Med Sci Monit. 2023 Aug 31;29:e941109. doi: 10.12659/MSM.941109.
BACKGROUND Thromboembolic episodes, which are largely mediated by blood platelets, are prevalent chronic complications of diabetes. The mean platelet volume (MPV) serves as a marker for in vivo platelet activation. This study aimed to assess the factors influencing MPV in 106 patients with type 2 diabetes, compared with 59 non-diabetic individuals at a single center in Poland. MATERIAL AND METHODS We performed linear regression analysis, with MPV as the dependent variable and factors such as age, sex, thrombopoiesis-influencing cytokines, blood pressure, body mass index, glycosylated hemoglobin percentage, platelet count, large platelet count, lipid profile parameters, creatinine concentration, estimated glomerular filtration rate, treatment modalities, and comorbidities as independent variables. MPV was measured using the ADVIA 2120 hematology analyzer, with a reference range of 7-12 fL. RESULTS The analysis revealed that in patients with type 2 diabetes, an increase in platelet count by 10×10³/μL resulted in a decrease in MPV by 0.05 (P<0.001), while an increase in large platelet count by 1×10³/μL led to an increase in MPV by 0.18 (P<0.001). Additionally, patients taking ß-blockers or insulin had lower MPVs by 0.77 (P=0.008) and 5.63 (P<0.001), respectively, compared with those not on these medications. CONCLUSIONS This study delineates the relationship between MPV, platelet parameters, and treatment modalities in type 2 diabetes, paving the way for further research to elucidate underlying mechanisms and potential clinical applications.

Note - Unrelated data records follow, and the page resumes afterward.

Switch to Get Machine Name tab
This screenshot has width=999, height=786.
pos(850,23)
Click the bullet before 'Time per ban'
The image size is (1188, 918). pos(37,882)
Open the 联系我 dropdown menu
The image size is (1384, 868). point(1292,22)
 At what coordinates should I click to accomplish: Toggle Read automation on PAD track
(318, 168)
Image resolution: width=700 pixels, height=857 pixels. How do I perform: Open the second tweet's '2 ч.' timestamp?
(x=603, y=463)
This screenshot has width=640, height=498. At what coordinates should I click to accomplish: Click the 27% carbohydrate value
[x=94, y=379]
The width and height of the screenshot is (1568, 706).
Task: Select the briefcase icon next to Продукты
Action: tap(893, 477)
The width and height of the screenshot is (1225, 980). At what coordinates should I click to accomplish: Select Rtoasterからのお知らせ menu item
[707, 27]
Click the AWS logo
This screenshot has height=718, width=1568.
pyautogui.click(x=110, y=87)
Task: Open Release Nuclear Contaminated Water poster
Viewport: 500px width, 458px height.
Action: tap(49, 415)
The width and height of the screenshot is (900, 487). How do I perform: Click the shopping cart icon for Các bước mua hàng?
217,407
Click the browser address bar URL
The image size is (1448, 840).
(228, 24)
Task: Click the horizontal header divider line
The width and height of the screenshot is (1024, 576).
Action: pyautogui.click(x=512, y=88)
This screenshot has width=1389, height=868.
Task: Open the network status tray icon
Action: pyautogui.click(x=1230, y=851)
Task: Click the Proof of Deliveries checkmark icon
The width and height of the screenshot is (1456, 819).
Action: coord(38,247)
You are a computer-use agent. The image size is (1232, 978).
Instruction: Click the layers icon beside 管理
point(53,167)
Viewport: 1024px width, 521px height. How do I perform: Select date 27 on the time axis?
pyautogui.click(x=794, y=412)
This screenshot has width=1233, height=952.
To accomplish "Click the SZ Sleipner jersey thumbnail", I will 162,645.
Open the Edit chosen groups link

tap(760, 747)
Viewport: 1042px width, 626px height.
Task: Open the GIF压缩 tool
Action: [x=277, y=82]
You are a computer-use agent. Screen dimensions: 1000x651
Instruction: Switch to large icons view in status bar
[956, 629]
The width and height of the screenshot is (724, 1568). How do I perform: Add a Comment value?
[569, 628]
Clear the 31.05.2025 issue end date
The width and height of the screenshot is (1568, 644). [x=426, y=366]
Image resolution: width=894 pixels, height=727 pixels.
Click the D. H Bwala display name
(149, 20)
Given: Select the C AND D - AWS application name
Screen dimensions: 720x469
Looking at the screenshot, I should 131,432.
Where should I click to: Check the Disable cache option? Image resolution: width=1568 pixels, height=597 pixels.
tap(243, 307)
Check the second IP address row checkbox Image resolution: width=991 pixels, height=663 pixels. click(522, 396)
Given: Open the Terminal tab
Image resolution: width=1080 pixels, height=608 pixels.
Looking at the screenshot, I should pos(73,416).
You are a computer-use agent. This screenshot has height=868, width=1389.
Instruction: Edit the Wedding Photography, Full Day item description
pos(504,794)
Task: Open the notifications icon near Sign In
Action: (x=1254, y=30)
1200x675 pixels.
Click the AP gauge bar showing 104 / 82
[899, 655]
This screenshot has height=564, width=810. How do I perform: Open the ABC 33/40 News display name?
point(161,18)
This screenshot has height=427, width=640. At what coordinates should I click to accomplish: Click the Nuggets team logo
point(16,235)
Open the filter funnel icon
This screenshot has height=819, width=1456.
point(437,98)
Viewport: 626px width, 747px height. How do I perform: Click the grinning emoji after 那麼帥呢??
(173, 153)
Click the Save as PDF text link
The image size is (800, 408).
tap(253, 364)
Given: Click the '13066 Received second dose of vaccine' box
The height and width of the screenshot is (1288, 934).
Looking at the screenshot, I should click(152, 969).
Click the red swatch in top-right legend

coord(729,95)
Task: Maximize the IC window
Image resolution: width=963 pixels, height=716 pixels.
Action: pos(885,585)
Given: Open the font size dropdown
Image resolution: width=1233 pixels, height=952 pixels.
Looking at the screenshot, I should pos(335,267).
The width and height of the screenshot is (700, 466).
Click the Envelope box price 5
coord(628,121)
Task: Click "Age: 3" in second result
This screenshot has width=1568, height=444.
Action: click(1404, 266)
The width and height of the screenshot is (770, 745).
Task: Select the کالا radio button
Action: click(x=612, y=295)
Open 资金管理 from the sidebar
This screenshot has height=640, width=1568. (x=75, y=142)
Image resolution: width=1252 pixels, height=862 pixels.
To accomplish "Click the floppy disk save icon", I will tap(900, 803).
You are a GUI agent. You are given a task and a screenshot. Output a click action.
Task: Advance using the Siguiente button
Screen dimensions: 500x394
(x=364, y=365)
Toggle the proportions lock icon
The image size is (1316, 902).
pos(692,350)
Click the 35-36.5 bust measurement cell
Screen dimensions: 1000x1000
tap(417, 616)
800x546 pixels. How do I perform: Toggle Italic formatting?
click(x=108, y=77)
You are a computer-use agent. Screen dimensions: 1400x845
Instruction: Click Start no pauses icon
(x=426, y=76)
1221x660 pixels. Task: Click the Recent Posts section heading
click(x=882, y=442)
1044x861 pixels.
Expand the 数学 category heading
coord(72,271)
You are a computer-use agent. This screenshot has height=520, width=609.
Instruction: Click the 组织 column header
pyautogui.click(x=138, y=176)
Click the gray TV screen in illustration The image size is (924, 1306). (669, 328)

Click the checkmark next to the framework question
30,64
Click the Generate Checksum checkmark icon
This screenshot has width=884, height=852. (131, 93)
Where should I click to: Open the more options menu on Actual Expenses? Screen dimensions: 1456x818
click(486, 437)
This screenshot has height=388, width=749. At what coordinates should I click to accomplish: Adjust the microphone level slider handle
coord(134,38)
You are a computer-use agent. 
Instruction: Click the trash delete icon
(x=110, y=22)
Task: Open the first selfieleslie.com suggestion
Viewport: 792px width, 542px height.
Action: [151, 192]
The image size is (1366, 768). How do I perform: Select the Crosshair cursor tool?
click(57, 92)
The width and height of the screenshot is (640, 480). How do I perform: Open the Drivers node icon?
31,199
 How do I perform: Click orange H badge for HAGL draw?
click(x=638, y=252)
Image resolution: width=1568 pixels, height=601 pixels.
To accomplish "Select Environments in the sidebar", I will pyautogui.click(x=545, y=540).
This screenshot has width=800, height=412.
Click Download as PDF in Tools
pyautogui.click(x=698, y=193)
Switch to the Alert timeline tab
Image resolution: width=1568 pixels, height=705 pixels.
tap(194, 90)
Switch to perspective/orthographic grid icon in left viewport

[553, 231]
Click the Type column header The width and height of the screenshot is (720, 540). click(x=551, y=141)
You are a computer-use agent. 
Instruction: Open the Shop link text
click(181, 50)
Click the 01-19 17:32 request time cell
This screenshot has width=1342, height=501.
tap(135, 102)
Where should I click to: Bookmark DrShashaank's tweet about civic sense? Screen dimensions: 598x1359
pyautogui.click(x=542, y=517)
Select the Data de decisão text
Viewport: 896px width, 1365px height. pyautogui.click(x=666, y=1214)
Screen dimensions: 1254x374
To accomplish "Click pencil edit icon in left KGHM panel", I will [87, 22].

血栓栓塞事件在很大程度上由血小板介导,是糖尿病的常见慢性并发症。平均血小板体积(MPV)可作为体内血小板活化的标志物。本研究旨在评估波兰单一中心 106 例 2 型糖尿病患者与 59 例非糖尿病患者的 MPV 相关影响因素。
我们进行了线性回归分析,以 MPV 为因变量,年龄、性别、影响血小板生成的细胞因子、血压、体重指数、糖化血红蛋白百分比、血小板计数、大血小板计数、血脂谱参数、肌酐浓度、估计肾小球滤过率、治疗方式和合并症等因素为自变量。使用 ADVIA 2120 血液学分析仪测量 MPV,参考范围为 7-12 fL。
分析显示,在 2 型糖尿病患者中,血小板计数增加 10×10³/μL,MPV 降低 0.05(P<0.001),大血小板计数增加 1×10³/μL,MPV 升高 0.18(P<0.001)。此外,服用β受体阻滞剂或胰岛素的患者 MPV 分别降低 0.77(P=0.008)和 5.63(P<0.001)。
本研究阐明了 2 型糖尿病患者 MPV、血小板参数和治疗方式之间的关系,为进一步研究阐明潜在机制和潜在临床应用奠定了基础。